Kandeepan falls in love with Jagadeeshwari and he makes his mother Seethamangalam Muthamma, a greedy and corrupt politician, accepts for the marriage. Krishnamoorthy decides to get VRS and puts all his savings to arrange his daughter's wedding. Thereafter, Muthamma makes a deal with a political leader: fixing the marriage between Kandeepan and the political leader's granddaughter. Muthamma then delegates Jaga the mission of stopping the wedding between her son and Jagadeeshwari. On the day of the marriage, Jaga wreaked havoc in the wedding hall and stops the marriage. Krishnamoorthy who felt humiliated and distraught of losing all his savings dies of a heart attack on the spot. Jagadeeshwari vows to take revenge on Jaga.

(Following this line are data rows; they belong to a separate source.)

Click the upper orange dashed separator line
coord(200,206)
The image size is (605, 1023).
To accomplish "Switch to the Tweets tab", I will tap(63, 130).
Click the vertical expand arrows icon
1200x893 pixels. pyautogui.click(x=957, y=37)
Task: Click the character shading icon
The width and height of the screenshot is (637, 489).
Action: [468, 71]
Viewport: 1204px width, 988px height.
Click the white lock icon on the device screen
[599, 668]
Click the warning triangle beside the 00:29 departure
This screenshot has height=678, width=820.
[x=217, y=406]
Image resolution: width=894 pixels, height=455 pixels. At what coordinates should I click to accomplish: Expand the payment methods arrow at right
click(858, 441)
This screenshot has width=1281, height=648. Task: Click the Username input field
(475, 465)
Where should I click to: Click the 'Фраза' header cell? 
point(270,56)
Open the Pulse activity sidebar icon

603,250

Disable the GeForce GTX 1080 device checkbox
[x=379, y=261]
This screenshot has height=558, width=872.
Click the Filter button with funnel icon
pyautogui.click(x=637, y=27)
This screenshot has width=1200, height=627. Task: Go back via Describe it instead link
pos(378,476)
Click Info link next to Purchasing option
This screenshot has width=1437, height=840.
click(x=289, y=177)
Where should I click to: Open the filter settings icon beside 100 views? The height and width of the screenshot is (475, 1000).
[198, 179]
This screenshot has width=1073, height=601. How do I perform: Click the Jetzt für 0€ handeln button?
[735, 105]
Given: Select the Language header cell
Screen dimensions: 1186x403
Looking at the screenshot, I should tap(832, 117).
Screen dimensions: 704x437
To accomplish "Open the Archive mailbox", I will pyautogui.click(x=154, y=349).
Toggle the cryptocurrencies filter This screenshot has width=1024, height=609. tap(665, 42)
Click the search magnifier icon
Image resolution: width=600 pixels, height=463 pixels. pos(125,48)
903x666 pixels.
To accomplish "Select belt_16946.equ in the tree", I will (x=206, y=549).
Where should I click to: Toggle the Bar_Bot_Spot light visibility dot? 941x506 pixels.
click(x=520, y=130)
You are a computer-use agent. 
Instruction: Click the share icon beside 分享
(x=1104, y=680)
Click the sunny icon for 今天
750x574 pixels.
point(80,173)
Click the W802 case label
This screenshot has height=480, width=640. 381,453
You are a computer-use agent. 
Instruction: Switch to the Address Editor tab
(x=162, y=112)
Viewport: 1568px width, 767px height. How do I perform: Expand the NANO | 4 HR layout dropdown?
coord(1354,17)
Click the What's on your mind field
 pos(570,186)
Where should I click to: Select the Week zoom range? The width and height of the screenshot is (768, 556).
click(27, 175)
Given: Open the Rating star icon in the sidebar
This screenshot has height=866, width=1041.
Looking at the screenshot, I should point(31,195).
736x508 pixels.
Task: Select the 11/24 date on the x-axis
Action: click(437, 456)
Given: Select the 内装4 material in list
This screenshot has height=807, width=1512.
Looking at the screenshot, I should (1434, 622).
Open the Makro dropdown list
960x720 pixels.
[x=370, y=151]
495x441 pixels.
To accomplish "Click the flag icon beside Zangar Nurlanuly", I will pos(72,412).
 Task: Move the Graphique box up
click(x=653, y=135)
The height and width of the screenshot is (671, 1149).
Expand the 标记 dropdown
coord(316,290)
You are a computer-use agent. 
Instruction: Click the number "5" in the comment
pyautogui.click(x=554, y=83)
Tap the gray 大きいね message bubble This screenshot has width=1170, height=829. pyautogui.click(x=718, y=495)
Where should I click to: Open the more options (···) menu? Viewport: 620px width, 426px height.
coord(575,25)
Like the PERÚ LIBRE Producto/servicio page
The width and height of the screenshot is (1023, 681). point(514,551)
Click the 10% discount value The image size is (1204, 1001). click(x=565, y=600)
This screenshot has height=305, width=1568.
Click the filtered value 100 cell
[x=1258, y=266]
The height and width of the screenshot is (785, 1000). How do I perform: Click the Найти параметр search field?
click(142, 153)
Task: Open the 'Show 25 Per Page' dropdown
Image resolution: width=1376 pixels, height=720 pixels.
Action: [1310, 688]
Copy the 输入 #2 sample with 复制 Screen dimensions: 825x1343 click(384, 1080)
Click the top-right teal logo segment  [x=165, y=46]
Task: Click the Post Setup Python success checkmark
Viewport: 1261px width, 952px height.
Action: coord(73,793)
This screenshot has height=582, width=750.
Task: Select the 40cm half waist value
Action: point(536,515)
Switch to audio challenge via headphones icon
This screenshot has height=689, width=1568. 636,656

Later, Jagadeeshwari files a false rape complaint against Jaga and he is arrested by the police but he then comes out of jail thanks to his lawyer. Meanwhile, Jeeva, who is now in a wheelchair after a suicide attempt, and Meena meet Jagadeeshwari, and Jagadeeshwari promises them to arrange their marriage. Jaga feels guilty for Jeeva's accident and he himself arranges their marriage while Anandaraman genuinely accepts Jeeva as his son-in-law. Jaga later learns about Muthamma's true face and saves Jagadeeshwari from her. The film ends with Jaga and Jagadeeshwari falling in love with each other.

==Soundtrack==
The soundtrack was composed by A. K. Vasagan. The soundtrack, released in 2007, features 6 tracks with lyrics written by Thiruvalluvar, Avvaiyar, Mansoor Ali Khan and A. K. Vasagan.

Track listing
| No. | Title | Singer(s) | Length |
|---|---|---|---|
| 1. | "Koyambedu Koyyapazham" | Mansoor Ali Khan, A. K. Vasagan, Laila Ali Khan | 5:22 |
| 2. | "Eruvakka Sakaro" | Prasanna, Kavita Krishnamurthy | 4:03 |
| 3. | "Police Police" | Abhilash, Mythili, Mansoor Ali Khan | 4:21 |
| 4. | "Ennai Paar Yogam Varum" | Bairavi | 3:15 |
| 5. | "Velai Vettikkellam" | K. S. Mahadevan, Sinthuri | 3:48 |
| 6. | "Naan Vaikaikari" | Ranina Reddy, S. M. Moosa | 4:14 |
| Total length: |  |  | 25:03 |

==Reception==
Malini Mannath of Chennai Online wrote, "It's a film that one goes to without any expectation. So there's not much disappointment either".